- WORK TO COMPLETE:
Wherever the word "list" turns up in a line of the entries, copy that line.

- SUPPLIED RECORDS:

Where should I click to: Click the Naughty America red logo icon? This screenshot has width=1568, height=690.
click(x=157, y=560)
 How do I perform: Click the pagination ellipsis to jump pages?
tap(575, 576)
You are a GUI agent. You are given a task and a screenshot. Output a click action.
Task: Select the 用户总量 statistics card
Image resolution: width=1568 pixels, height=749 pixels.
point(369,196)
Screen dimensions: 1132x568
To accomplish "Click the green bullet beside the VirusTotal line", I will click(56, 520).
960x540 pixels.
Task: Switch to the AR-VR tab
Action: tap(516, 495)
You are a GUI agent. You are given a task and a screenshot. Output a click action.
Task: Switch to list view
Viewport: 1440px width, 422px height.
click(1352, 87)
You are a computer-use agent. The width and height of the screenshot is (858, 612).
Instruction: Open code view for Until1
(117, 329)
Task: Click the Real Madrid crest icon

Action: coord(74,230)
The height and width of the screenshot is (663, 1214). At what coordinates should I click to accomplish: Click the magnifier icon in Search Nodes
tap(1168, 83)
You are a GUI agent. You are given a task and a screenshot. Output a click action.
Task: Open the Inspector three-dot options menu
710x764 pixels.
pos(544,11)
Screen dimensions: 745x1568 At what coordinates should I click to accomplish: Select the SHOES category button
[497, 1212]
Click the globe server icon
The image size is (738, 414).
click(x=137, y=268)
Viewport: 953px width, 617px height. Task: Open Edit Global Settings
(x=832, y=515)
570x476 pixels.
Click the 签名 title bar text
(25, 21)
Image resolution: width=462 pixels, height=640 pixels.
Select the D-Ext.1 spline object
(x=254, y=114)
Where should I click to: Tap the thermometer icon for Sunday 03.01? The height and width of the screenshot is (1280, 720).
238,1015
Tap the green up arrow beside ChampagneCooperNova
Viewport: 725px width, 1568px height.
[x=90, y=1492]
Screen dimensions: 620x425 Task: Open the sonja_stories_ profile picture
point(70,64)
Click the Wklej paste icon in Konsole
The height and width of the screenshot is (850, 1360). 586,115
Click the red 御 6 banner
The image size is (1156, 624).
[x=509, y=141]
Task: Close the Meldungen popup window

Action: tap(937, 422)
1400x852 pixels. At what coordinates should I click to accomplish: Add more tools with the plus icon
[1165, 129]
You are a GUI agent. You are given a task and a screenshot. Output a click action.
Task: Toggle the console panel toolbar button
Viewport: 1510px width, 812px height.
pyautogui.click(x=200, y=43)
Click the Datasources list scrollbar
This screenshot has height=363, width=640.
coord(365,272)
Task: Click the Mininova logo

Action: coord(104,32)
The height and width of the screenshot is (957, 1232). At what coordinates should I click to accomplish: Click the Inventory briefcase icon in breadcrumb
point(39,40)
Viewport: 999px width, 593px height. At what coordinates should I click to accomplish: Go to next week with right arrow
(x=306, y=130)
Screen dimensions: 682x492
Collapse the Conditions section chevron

- RESULT OF THIS TASK:
Task: Switch to list view
Click the Datasources list scrollbar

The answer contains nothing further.